— Texte extrait —
C’est sur la base de ces deux données que j’ai réalisé les déformations de la carte de France dans ScapeToad, un petit utilitaire dédié à la création d’anamorphoses.
7. Créer une série de graphiques dans Datawrapper
Pour terminer, j’ai repris une dernière fois mes données pour isoler une série de chiffres de synthèse afin de créer les graphiques de synthèses qui figurent à la fin de l’article, en reprenant les codes couleur.
La France de la VO et celle de la VF : les cartes d’une fracture française
Ça fait partie de ces combats qui divisent les Français en deux camps irréconciliables. Comme la guerre sans merci du « pain au chocolat » et de la « chocolatine », ou le conflit séculaire entre la tartine au beurre salé et celle au beurre doux.

— Données fournies —

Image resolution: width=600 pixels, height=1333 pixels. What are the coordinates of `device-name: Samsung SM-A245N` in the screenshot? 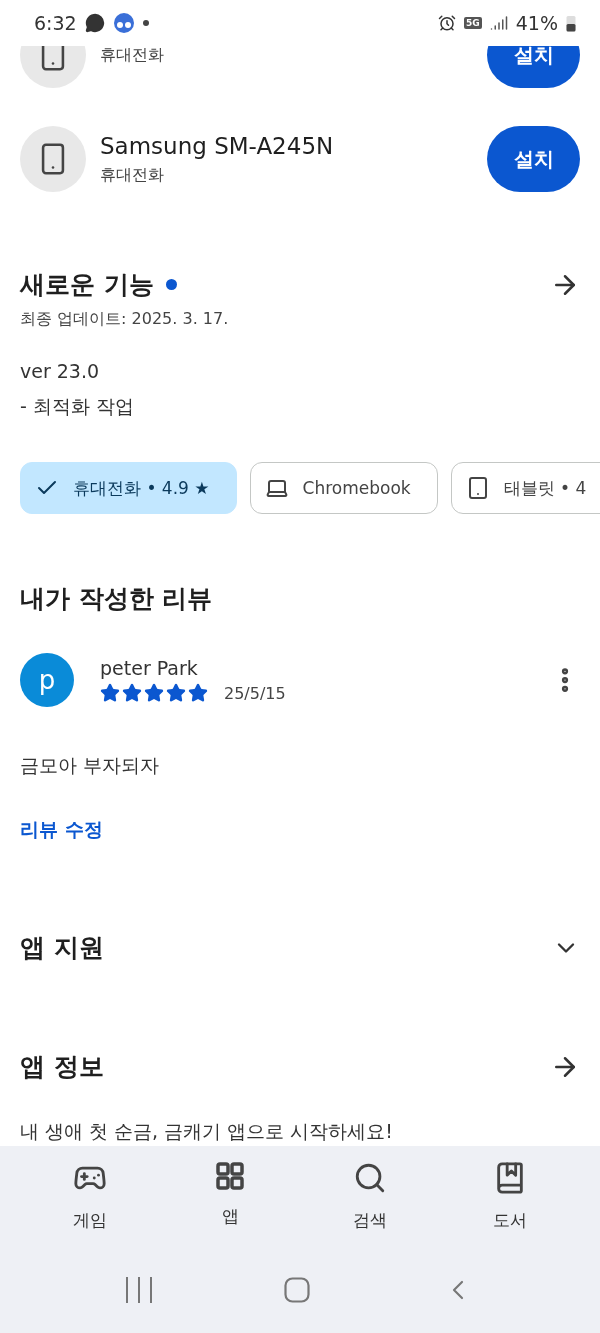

==

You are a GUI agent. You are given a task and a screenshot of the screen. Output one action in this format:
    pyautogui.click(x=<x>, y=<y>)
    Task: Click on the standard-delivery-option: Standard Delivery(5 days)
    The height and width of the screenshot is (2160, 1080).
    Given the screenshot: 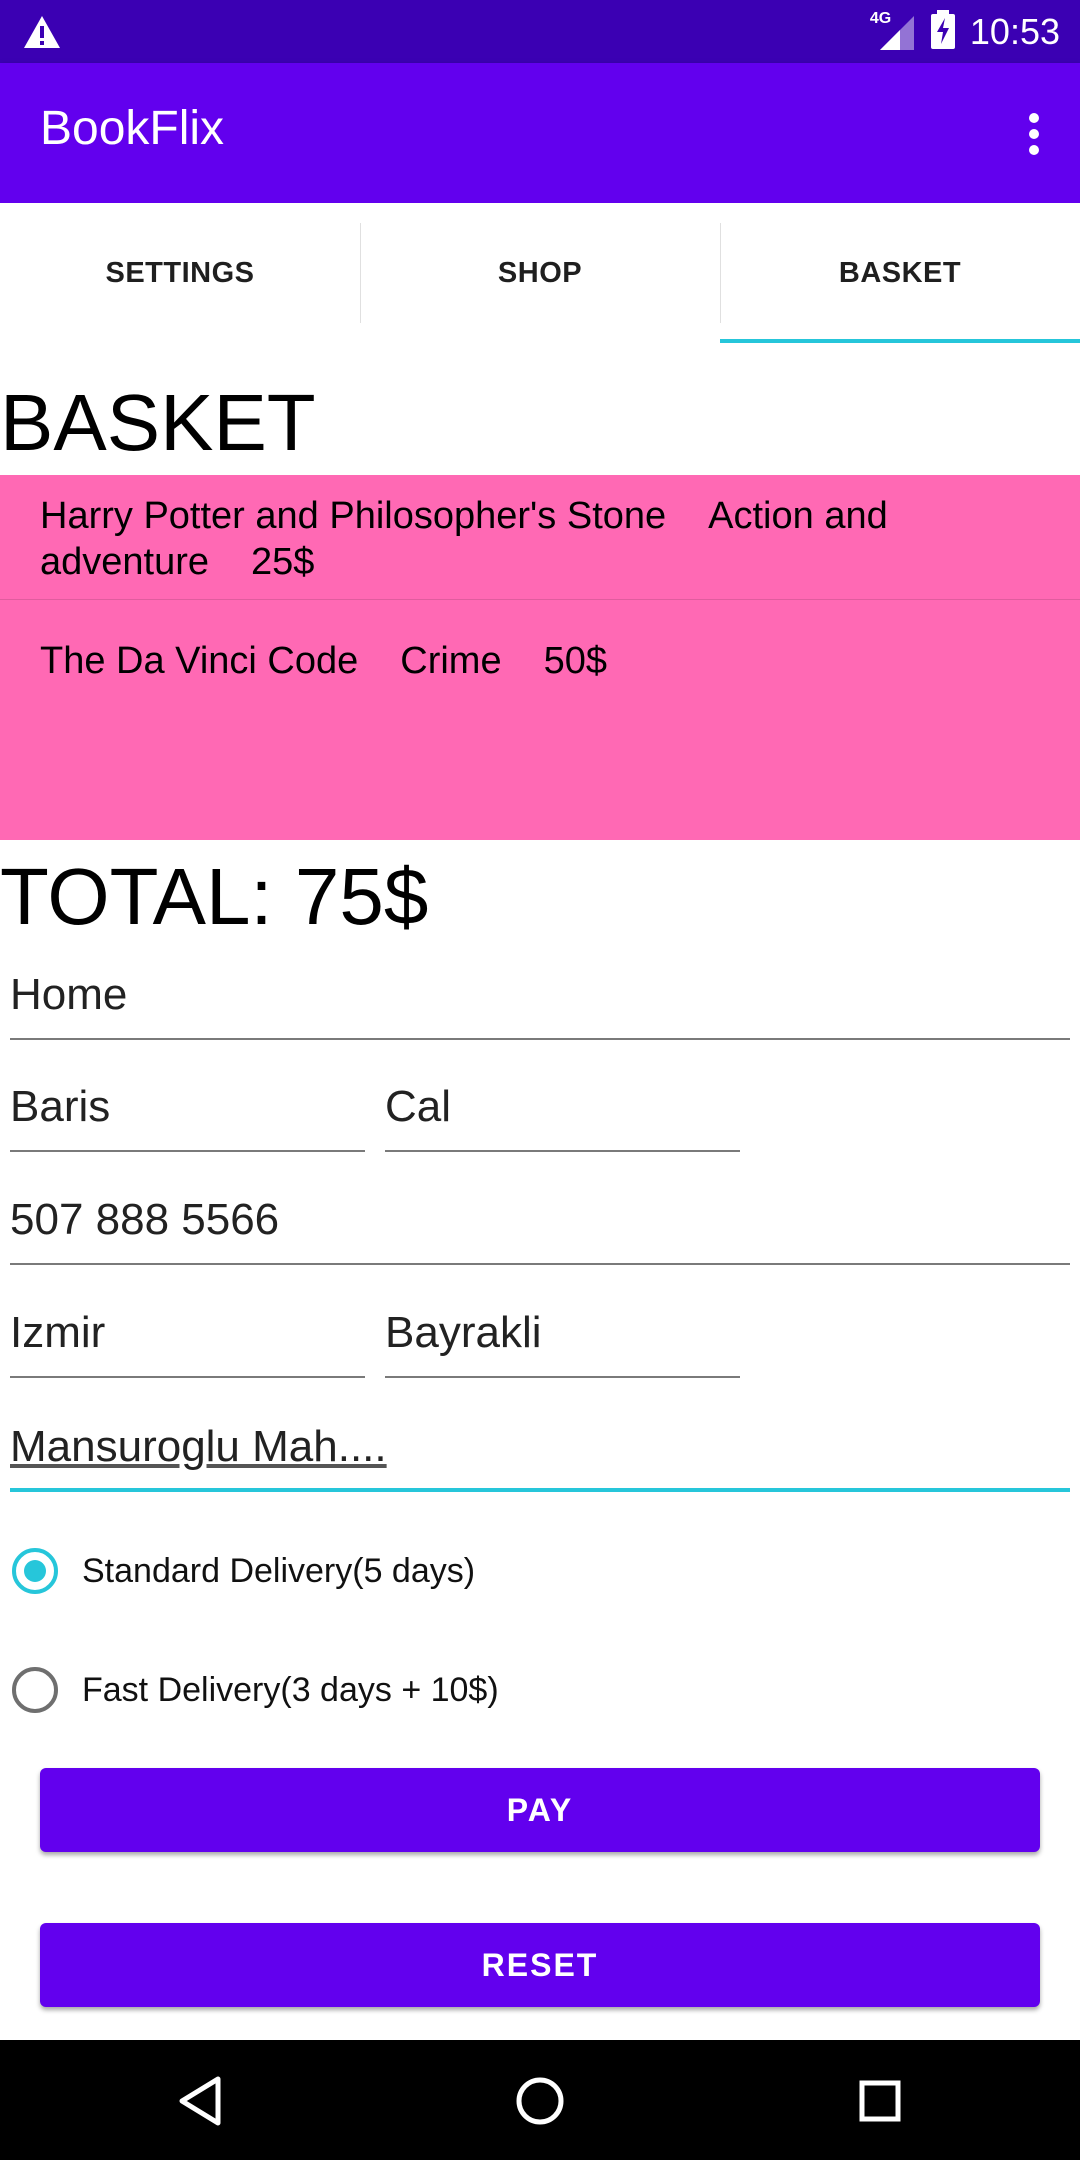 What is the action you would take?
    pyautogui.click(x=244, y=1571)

— À traiter —
Réécrivez le texte sur les cartes de la VO et de la VF en commençant aux mots « 7. Créer une » et en vous arrêtant après « au beurre doux. », puis remplacez « Datawrapper » par « Flourish ».

— Solution proposée —
7. Créer une série de graphiques dans Flourish
Pour terminer, j’ai repris une dernière fois mes données pour isoler une série de chiffres de synthèse afin de créer les graphiques de synthèses qui figurent à la fin de l’article, en reprenant les codes couleur.
La France de la VO et celle de la VF : les cartes d’une fracture française
Ça fait partie de ces combats qui divisent les Français en deux camps irréconciliables. Comme la guerre sans merci du « pain au chocolat » et de la « chocolatine », ou le conflit séculaire entre la tartine au beurre salé et celle au beurre doux.